# start of RECORDS SHOWN

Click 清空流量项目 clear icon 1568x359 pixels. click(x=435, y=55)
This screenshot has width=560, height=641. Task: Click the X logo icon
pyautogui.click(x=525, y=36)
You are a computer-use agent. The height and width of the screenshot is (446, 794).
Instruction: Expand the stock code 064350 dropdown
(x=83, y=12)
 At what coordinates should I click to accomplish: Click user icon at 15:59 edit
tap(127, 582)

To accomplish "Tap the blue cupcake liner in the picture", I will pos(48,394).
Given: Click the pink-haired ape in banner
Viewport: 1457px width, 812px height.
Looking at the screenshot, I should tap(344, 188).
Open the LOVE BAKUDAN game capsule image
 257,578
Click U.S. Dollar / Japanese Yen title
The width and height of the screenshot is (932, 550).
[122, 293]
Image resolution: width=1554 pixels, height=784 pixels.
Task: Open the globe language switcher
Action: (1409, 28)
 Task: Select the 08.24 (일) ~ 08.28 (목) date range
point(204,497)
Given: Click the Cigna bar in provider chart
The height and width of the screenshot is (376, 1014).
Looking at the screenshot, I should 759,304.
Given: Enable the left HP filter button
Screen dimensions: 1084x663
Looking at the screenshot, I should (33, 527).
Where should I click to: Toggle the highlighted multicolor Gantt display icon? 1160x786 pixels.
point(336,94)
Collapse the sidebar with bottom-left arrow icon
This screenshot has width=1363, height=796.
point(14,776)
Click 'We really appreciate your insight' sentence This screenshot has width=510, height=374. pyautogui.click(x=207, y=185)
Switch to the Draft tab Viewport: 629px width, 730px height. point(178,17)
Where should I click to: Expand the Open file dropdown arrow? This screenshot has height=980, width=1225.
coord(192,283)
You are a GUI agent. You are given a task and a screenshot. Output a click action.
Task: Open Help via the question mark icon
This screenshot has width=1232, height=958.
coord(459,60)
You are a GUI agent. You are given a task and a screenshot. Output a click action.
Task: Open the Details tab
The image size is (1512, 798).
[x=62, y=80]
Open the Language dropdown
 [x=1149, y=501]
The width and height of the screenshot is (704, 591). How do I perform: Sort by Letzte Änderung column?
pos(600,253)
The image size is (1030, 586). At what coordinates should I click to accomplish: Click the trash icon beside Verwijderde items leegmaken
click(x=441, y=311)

# end of RECORDS SHOWN

WRITTEN EXERCISE:
Please put the lines above into a Markdown table with the columns Row and Line. Number every row and leave out blank lines.

TASK RESULT:
| Row | Line |
|---|---|
| 1 | Click 清空流量项目 clear icon 1568x359 pixels. click(x=435, y=55) |
| 2 | This screenshot has width=560, height=641. Task: Click the X logo icon |
| 3 | pyautogui.click(x=525, y=36) |
| 4 | You are a computer-use agent. The height and width of the screenshot is (446, 794). |
| 5 | Instruction: Expand the stock code 064350 dropdown |
| 6 | (x=83, y=12) |
| 7 |  At what coordinates should I click to accomplish: Click user icon at 15:59 edit |
| 8 | tap(127, 582) |
| 9 | To accomplish "Tap the blue cupcake liner in the picture", I will pos(48,394). |
| 10 | Given: Click the pink-haired ape in banner |
| 11 | Viewport: 1457px width, 812px height. |
| 12 | Looking at the screenshot, I should tap(344, 188). |
| 13 | Open the LOVE BAKUDAN game capsule image |
| 14 |  257,578 |
| 15 | Click U.S. Dollar / Japanese Yen title |
| 16 | The width and height of the screenshot is (932, 550). |
| 17 | [122, 293] |
| 18 | Image resolution: width=1554 pixels, height=784 pixels. |
| 19 | Task: Open the globe language switcher |
| 20 | Action: (1409, 28) |
| 21 |  Task: Select the 08.24 (일) ~ 08.28 (목) date range |
| 22 | point(204,497) |
| 23 | Given: Click the Cigna bar in provider chart |
| 24 | The height and width of the screenshot is (376, 1014). |
| 25 | Looking at the screenshot, I should 759,304. |
| 26 | Given: Enable the left HP filter button |
| 27 | Screen dimensions: 1084x663 |
| 28 | Looking at the screenshot, I should (33, 527). |
| 29 | Where should I click to: Toggle the highlighted multicolor Gantt display icon? 1160x786 pixels. |
| 30 | point(336,94) |
| 31 | Collapse the sidebar with bottom-left arrow icon |
| 32 | This screenshot has width=1363, height=796. |
| 33 | point(14,776) |
| 34 | Click 'We really appreciate your insight' sentence This screenshot has width=510, height=374. pyautogui.click(x=207, y=185) |
| 35 | Switch to the Draft tab Viewport: 629px width, 730px height. point(178,17) |
| 36 | Where should I click to: Expand the Open file dropdown arrow? This screenshot has height=980, width=1225. |
| 37 | coord(192,283) |
| 38 | You are a GUI agent. You are given a task and a screenshot. Output a click action. |
| 39 | Task: Open Help via the question mark icon |
| 40 | This screenshot has width=1232, height=958. |
| 41 | coord(459,60) |
| 42 | You are a GUI agent. You are given a task and a screenshot. Output a click action. |
| 43 | Task: Open the Details tab |
| 44 | The image size is (1512, 798). |
| 45 | [x=62, y=80] |
| 46 | Open the Language dropdown |
| 47 |  [x=1149, y=501] |
| 48 | The width and height of the screenshot is (704, 591). How do I perform: Sort by Letzte Änderung column? |
| 49 | pos(600,253) |
| 50 | The image size is (1030, 586). At what coordinates should I click to accomplish: Click the trash icon beside Verwijderde items leegmaken |
| 51 | click(x=441, y=311) |